## Source extract

Who knows what the outcome would have been. She probably would have thought me crazy and shooed me off her property, but that wasn’t the point. The point wasn’t the validity or rationality or probability of the request, it was the one asking, namely the Lord. Will I respond when He asks me to?

I don’t know where you want to go in life. I don’t know what kind of person you want to be. I don’t know what goals you hope to accomplish in 2015, but I encourage you to thoughtfully articulate them. Give them attention. Think about the man or woman you want to be and set yourself down that path. The only way you can control who you’ll be in 10, 15, or 20 years is to become that person today, this day, this moment.


As for me, my aim is to 1) actively listen and 2) respond immediately when the Lord calls.

Sunday, December 14, 2014

Too Much Stuff, Too Little Gospel

It’s about ten thirty in the evening. My wife and I stumble into our darkened house setting down our bags with a thud. My daughter, who at this point is far beyond tired, acts as if she has no skeletal structure and collapses into the floor in a heap as we attempt to get off her hat and coat. We are just returning home from a youth group Christmas party. It was a slow-burn affair culminating in a (most unexpected) chaotic game of Red Light, Green Light. It was good seeing the students who turned out for the event but it got me thinking: how much time, energy, and resources I spend putting together game nights, retreats, and overnighters. We have established patterns and systems that keep our ministry going throughout the year. Now don’t get me wrong, these systems are useful and serve the purpose of gathering us together (a Biblical command) but as I contemplate where the greatest percentage of my time goes I, wonder if my resources are being best allocated. If I’m honest, the bulk of my time goes into maintaining systems.

## Task 1
Return the stretch of the blog text from "Who knows what" through "the Lord calls.", copied word for word.
## Task 2
Answer these questions from the blog text:
(a) What two aims does the writer state at the end of the first post?
(b) What date appears above the post titled "Too Much Stuff, Too Little Gospel"?
(c) What game ended the youth group Christmas party?

## Dataset
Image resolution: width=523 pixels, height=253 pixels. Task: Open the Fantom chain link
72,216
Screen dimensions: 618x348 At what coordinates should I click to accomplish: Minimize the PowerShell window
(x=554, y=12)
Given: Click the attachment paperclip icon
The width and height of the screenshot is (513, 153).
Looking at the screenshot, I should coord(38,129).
---
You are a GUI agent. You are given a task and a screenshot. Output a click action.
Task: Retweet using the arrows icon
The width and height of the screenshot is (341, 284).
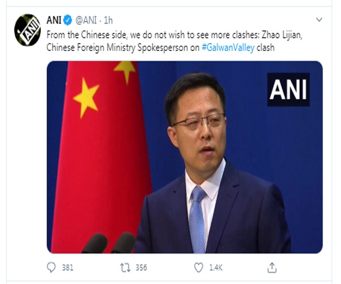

## Written response 1
Who knows what the outcome would have been. She probably would have thought me crazy and shooed me off her property, but that wasn’t the point. The point wasn’t the validity or rationality or probability of the request, it was the one asking, namely the Lord. Will I respond when He asks me to?

I don’t know where you want to go in life. I don’t know what kind of person you want to be. I don’t know what goals you hope to accomplish in 2015, but I encourage you to thoughtfully articulate them. Give them attention. Think about the man or woman you want to be and set yourself down that path. The only way you can control who you’ll be in 10, 15, or 20 years is to become that person today, this day, this moment.


As for me, my aim is to 1) actively listen and 2) respond immediately when the Lord calls.

## Written response 2
(a) To actively listen and to respond immediately when the Lord calls.
(b) Sunday, December 14, 2014.
(c) Red Light, Green Light.